At first, I connect a few pieces of track. Then attempt to get them on the floor without coming apart. Success! Now we need to expand the track by working together. My job is to find allotted parts, pass to my young helper and give direction, in child language, to where the piece of track needs to be laid. After several attempts, there are several track pieces connected, and there is a continuous loop. The train is ready to depart from the make-believe station, which is not yet developed, but it is there in our imagination. Early in the game, the train travels round and round the track making tooting and chuffing noises. The Duplo bricks are in my hand, and the construction of the station starts. 

Start with the building block of all narrative.

Brick by brick

The little red brick pieces connect nicely. The terminal building has a little door and a yellow-framed window on the side. As the locomotive trundles round the track, powered by a little hand, I lean forward to try and place the Railway Station Building carefully down, desperate not to drop it. Disaster occurs. One wall collapses inward, and all who use the waiting room will now feel an imaginary mighty draft.
Back to the drawing board, I think!

More development and growth

The walking process develops well, and it becomes easier than crawling. Now he’s up and about, and there are more games with fresh toys we can play with. Running about in the garden on a sunny day, he says the word I’ve been dreading. ‘Football’. I’m not too fond of it. Watching a crucial England game at Wembley or in the pub with mates works. But playing it, I’m not a fan. I have never been. And I can’t!

It stemmed from when I was younger; I didn’t get it. I’ll explain why. One lad, a year older than me, was good. At primary school age, whenever we played during a school PE lesson or down the park after school hours or for Wooburn Wasps, one of the village teams, there was little opportunity to learn the game. A game would go like this: player pass, pass again, this kid would get possession and dribble, dribble, dribble, pass everyone, keeping the ball to himself, shoot and score. When the ball was with the opposition, he would plough in with a tackle. Gaining ownership of the ball and charge off down the field, and a repeat would happen, resulting in another goal. He was like a team on his own! 

I’ll go in goal

Not wanting to deprive my son of playing football, I volunteered to play as the goalkeeper. He knows my legs don’t work, and I will need to throw the ball. We mess about in the sunlight on the patch of moss-ridden grass in the garden.
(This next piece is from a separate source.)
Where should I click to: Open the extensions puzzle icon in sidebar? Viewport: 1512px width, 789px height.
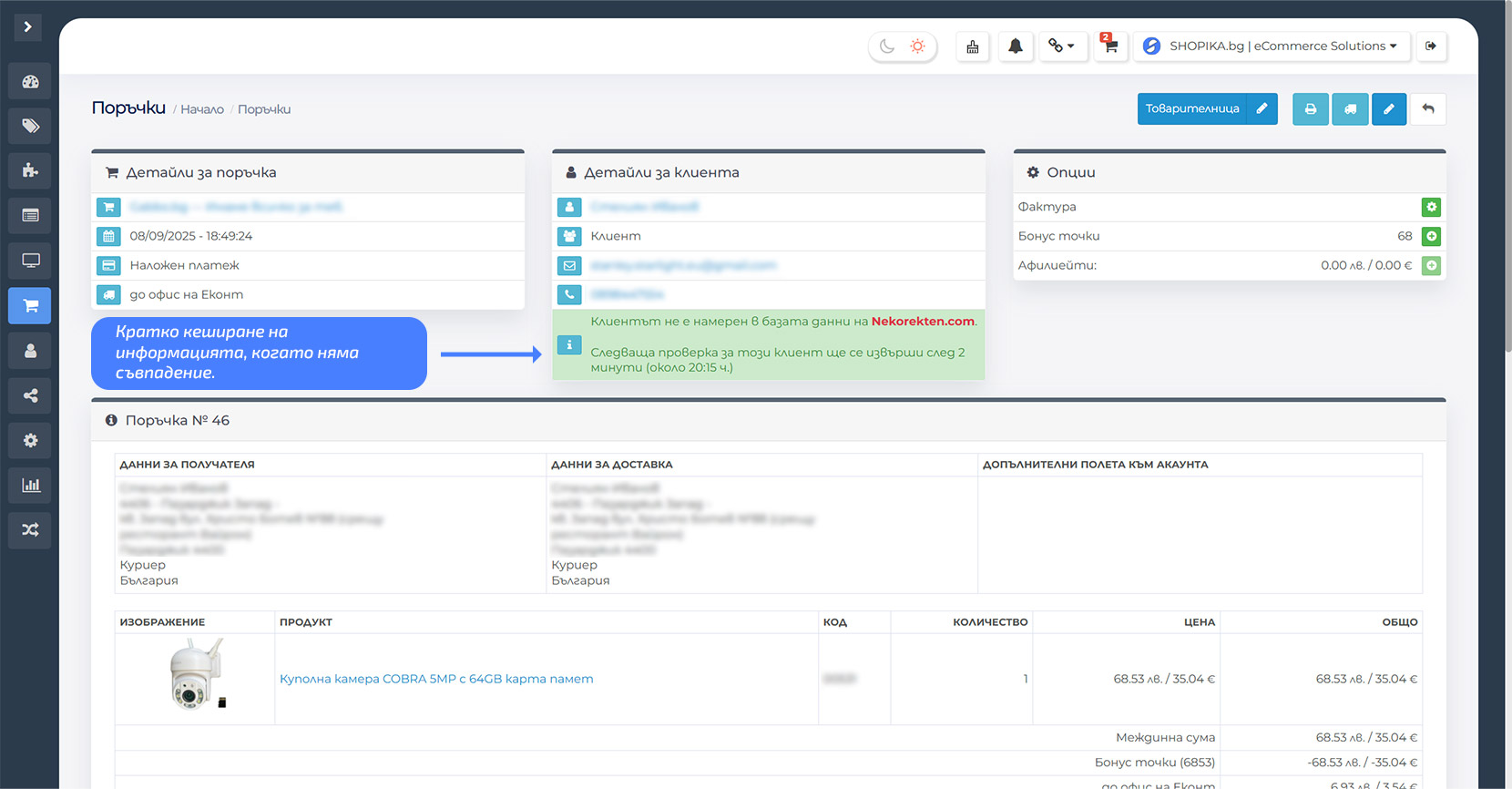coord(30,170)
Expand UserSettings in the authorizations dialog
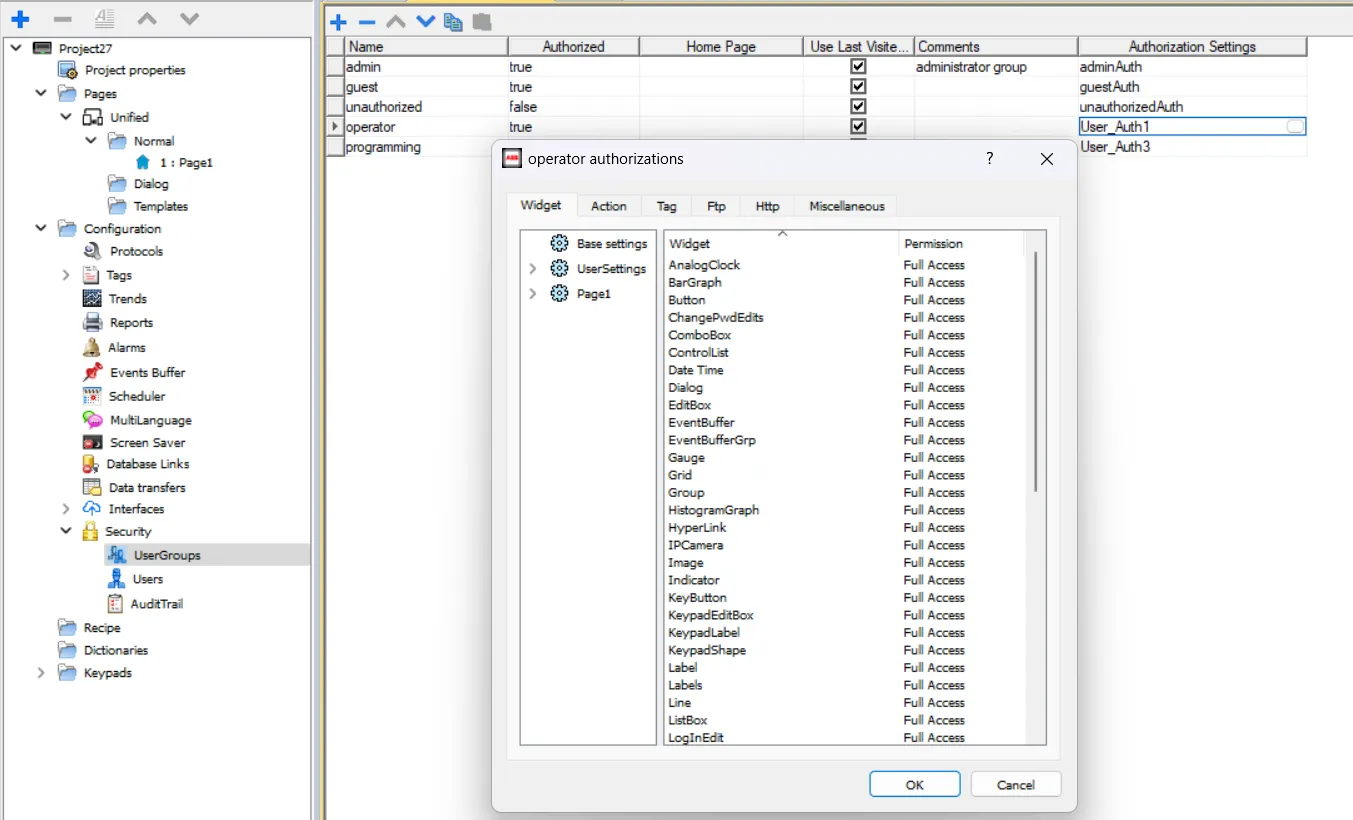 [x=531, y=268]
A few times, we have been down the park with cones to use as goalposts – I played the same position. It gets a bit monotonous, and before long, the game has come to a close, much to my relief!

We are lucky we have a pretty big patio, on which a 10ft basketball net sits in the corner, next to the pond. Now it’s game on! We race around, play pass and move, tackling and shooting. After a few baskets and both claiming to be in the lead, the ball splashes into the pond, and now this game has come to an end.

It is a nice feeling to be able to spend time with my son. Charging around doing whatever activity or imaginary role-play we’re in at the time. This provides entertainment for us both. I think I get as much exercise playing with him, as I do when using my wheelchair skills to push down the road!